■ SELECTED EXCERPT:
>>>>

Process Safety and OT Security – A Symbiotic Relationship

Process Safety and OT Security - A Symbiotic Relationship
Sinclair

In my previous article about the security triad, I briefly mentioned process safety. Some of the readers of the article demanded that process safety should be included as one of the elements of the triad. In this subsequent article, I will provide a more comprehensive explanation of my perspective on why I believe that the traditional triad’s components of availability and integrity effectively fulfill the process safety prerequisites of an Industrial Control System (ICS). Furthermore, I will explore an entirely different triad. To accomplish this, I need to adopt a process engineering standpoint and highlight the fundamental elements for process design and operation.

These fundamental elements are operability, observability, and controllability. These three elements are key concepts in the field of process engineering, particularly in the design, operation, and control of complex processes such as a petrochemical plant. These three elements are essential for ensuring the efficient and safe operation of chemical plants, manufacturing facilities, and various industrial processes.

It was Marina Krotofil and Jason Larsen who recognized, over 10 years ago, how important these concepts were for securing a chemical plant. In several key papers and presentations on the topic, they explained the importance of these three elements and even created their own security triad, COO. Their papers had a significant impact on my perspective regarding OT security because I share the belief that these three concepts are the core elements of a cyber-physical system that require protection against a cyber attack. Let’s begin by discussing each of these elements.

  1. Controllability:
  • Definition: Controllability refers to the degree to which a process can be controlled or manipulated to achieve desired outcomes. A controllable process is a process that can be adjusted and regulated effectively to maintain process variables within specified ranges. These specified ranges are part of what is known as the operating window, which is an element of the next concept, operability.
    • Importance: Controllability is essential for maintaining process stability and meeting product quality and production targets. Processes with good controllability are easier to optimize, respond well to disturbances, and can adapt to changing conditions. Loss of controllability results in processes going out of control, which leads to hazardous conditions and possible accidents. For example, a chemical plant could experience unintended chemical runaway reactions or explosions if control is compromised.
  1. Operability:
  • Definition: Operability refers to the ability of a system or process to function effectively and efficiently under normal operating conditions. It involves ensuring that the process can be started, operated, and shut down safely and smoothly without any major issues.
    • Importance: Operability is crucial because it directly affects the reliability and productivity of a process. A well-designed and operable process minimizes downtime, reduces the risk of accidents, and maximizes resource utilization. Loss of operability can compromise safety systems, including critical functions such as emergency shutdown systems, potentially increasing the risk of safety incidents. Operability and physical constraints are interconnected in the context of production processes, requiring process and automation design to stay within the equipment, dynamics, resource, and technological limitations.
  1. Observability:
  • Definition: Observability is the capability to monitor and gather data about the state and performance of a process or system in real-time. It involves the use of sensors, instruments, data collection, and presentation techniques to track variables and parameters relevant to the process.

<<<<

■ SUPPLIED RECORDS:

>>>>

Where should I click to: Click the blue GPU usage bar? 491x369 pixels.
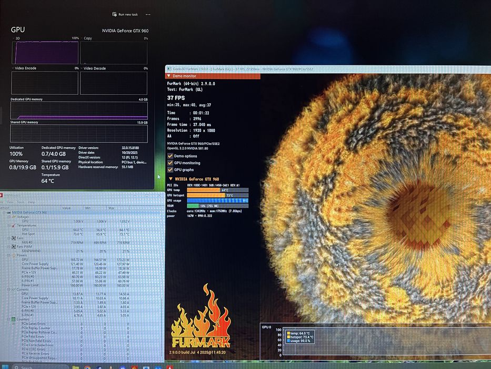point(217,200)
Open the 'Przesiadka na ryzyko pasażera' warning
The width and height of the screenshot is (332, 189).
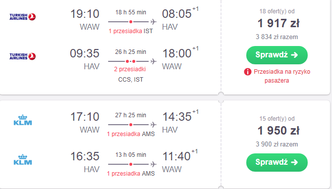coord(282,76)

<<<<
>>>>

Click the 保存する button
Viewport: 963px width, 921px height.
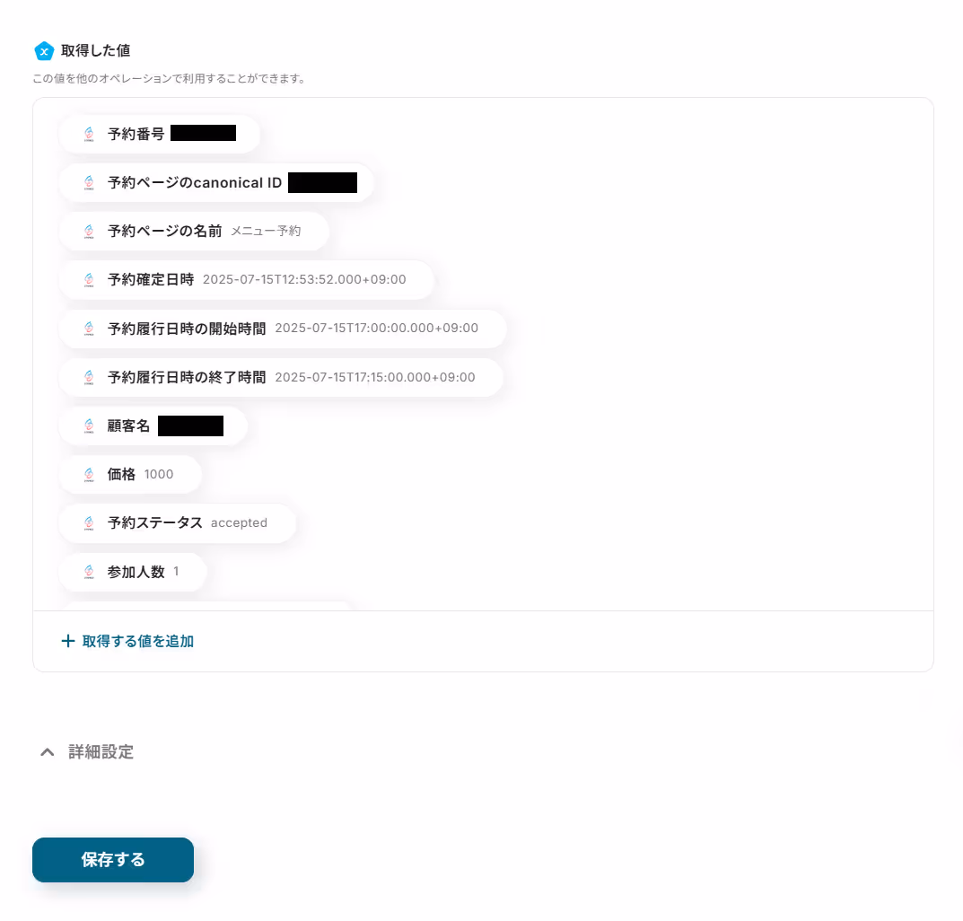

<<<<
>>>>

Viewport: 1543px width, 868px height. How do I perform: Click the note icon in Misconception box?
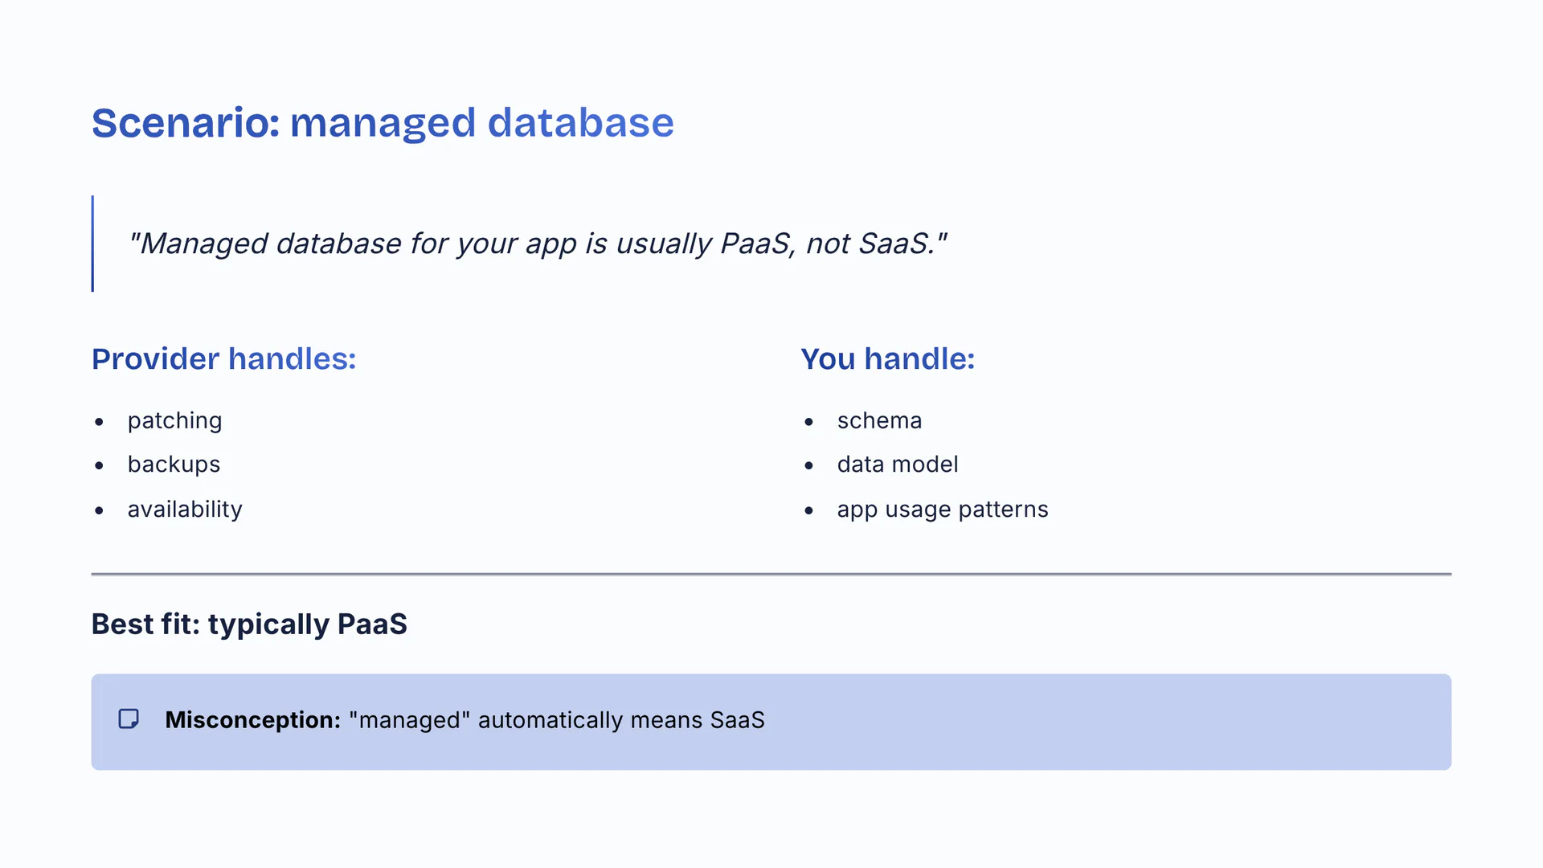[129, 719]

<<<<

■ TASKS FOR THIS EXERCISE:
a – Lay out the rows running from the line that contains "Open the 'Przesiadka" through the line that contains "coord(282,76)" as a numbered list, skipping any blank lines and leaving out the pictures.
b – Proceed with the article on process safety and OT security, picking up right after its last sentence.
The article and the rows come from unrelated sources.

■ FINAL ANSWERS:
a –
1. Open the 'Przesiadka na ryzyko pasażera' warning
2. The width and height of the screenshot is (332, 189).
3. coord(282,76)

b –
    • Importance: Observability is vital for process operation and troubleshooting. It allows operators and engineers to detect deviations from the desired operating conditions, identify potential problems, and make informed decisions to maintain or improve process performance. The loss of observability in an industrial or process control system can result in the inability to monitor and gather real-time data about the system’s state and performance. This can lead to delayed detection of process deviations, equipment failures, or abnormalities, including those caused by a cyber attack making it challenging to respond promptly and effectively. As a consequence, it leads to reduced process efficiency, increased downtime, compromised safety, and potential financial losses resulting from the inability to identify and address issues in a timely manner.

Process safety is fully covered by these 3 concepts, and so are reliability, and productivity. Maintaining operability, controllability, and observability is the first task in protecting a cyber-physical system. These three concepts are also part of the process automation function, each is essential to the other two, but they have a good deal of autonomy. They are implemented in various ways in the ICS.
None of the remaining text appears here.